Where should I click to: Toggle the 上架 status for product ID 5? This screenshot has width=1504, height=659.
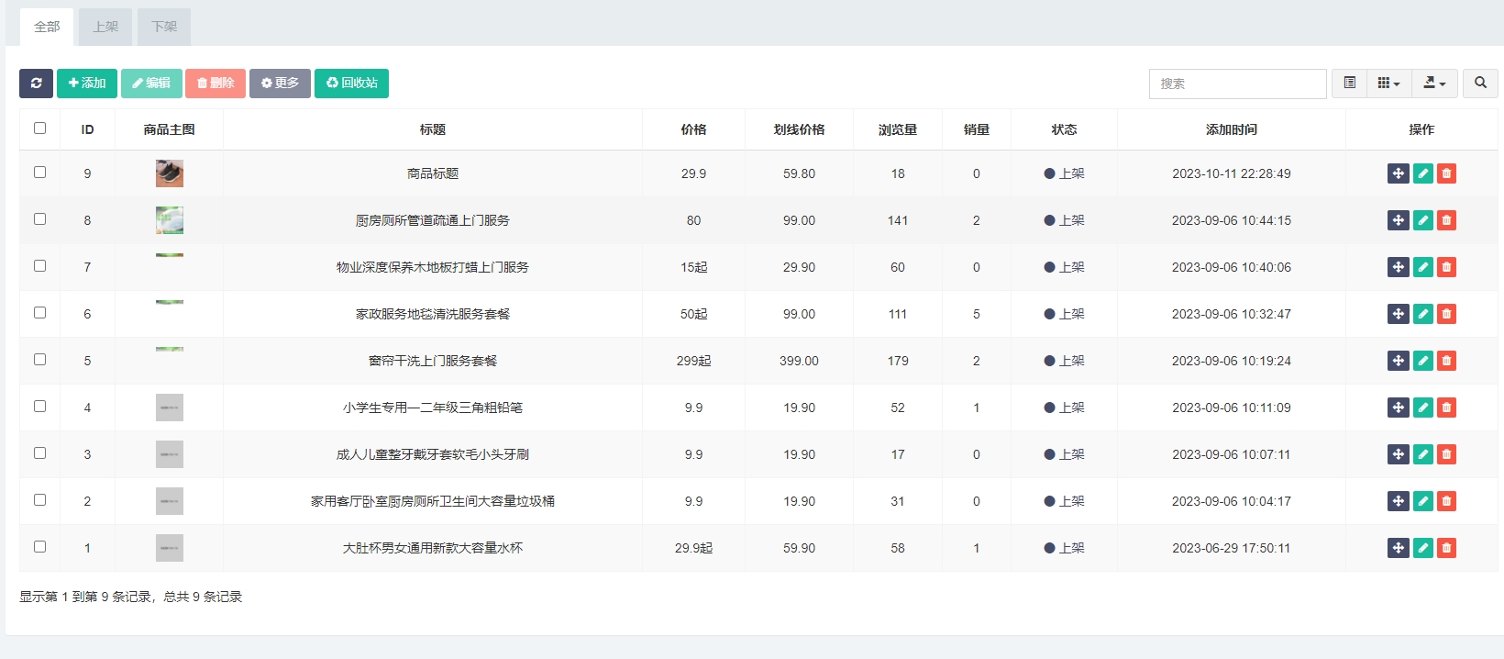tap(1064, 361)
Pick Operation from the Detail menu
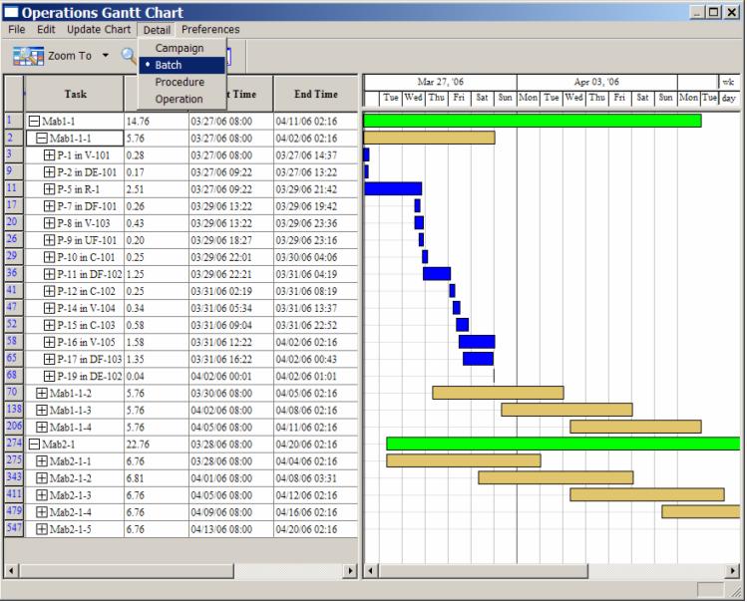Viewport: 747px width, 602px height. 179,99
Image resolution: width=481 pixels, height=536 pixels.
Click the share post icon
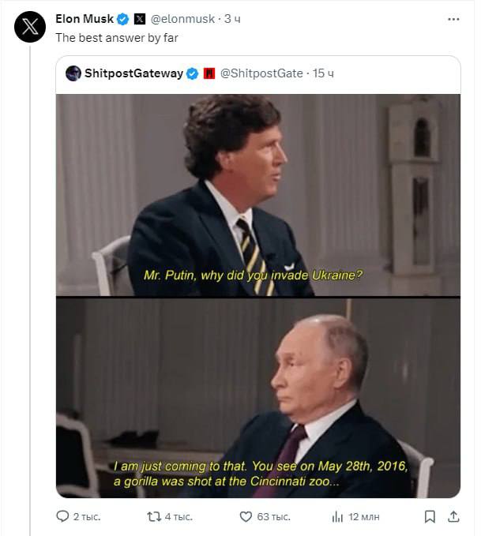coord(454,516)
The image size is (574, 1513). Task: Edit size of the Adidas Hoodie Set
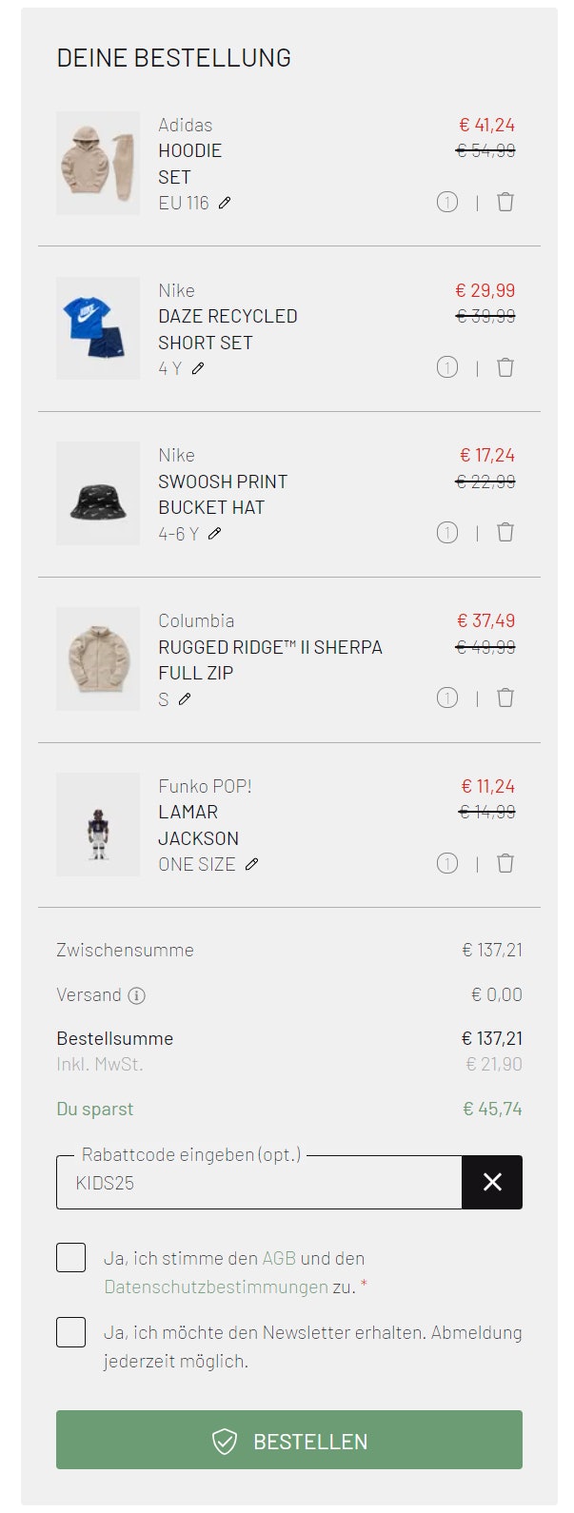225,202
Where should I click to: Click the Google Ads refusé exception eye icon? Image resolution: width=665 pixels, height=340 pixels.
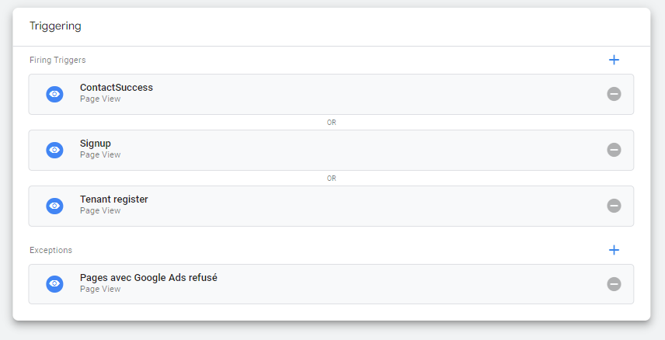54,283
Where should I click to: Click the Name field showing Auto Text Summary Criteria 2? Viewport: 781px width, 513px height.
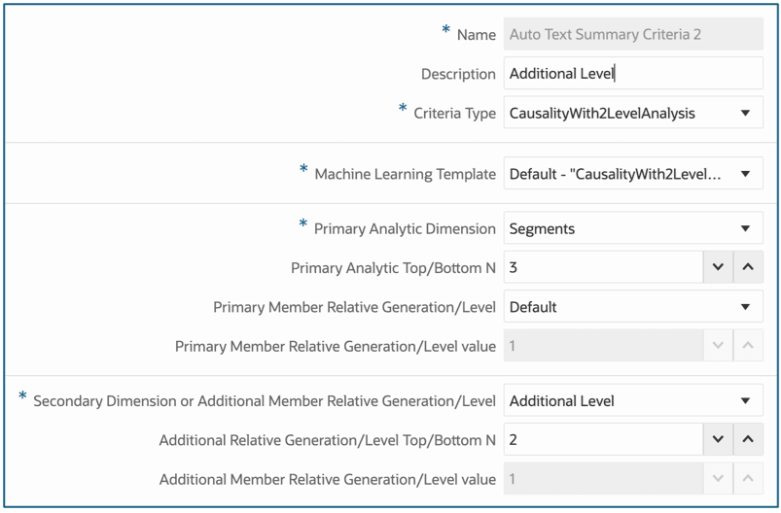click(632, 34)
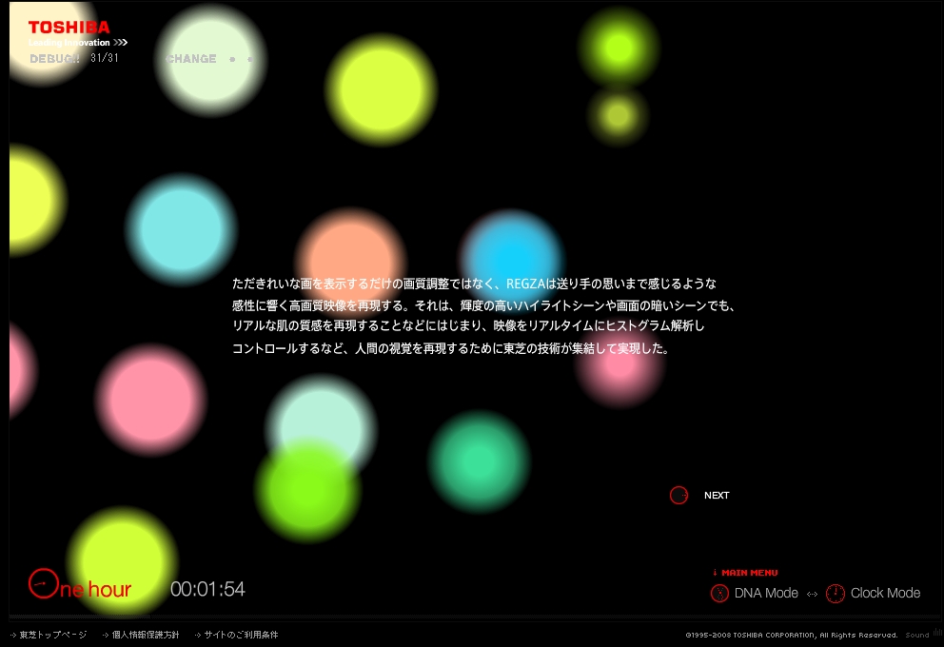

» **Task brief**
Copy exactly the lines from the line containing "Pick Operation from the Detail menu" through the last line of the records, both included, and omit every picture.

» **Output of the exercise**
Pick Operation from the Detail menu
Viewport: 747px width, 602px height. 179,99
Image resolution: width=481 pixels, height=536 pixels.
Click the share post icon
coord(454,516)
The image size is (574, 1513). Task: Edit size of the Adidas Hoodie Set
225,202
Where should I click to: Click the Google Ads refusé exception eye icon? Image resolution: width=665 pixels, height=340 pixels.
54,283
Where should I click to: Click the Name field showing Auto Text Summary Criteria 2? Viewport: 781px width, 513px height.
click(632, 34)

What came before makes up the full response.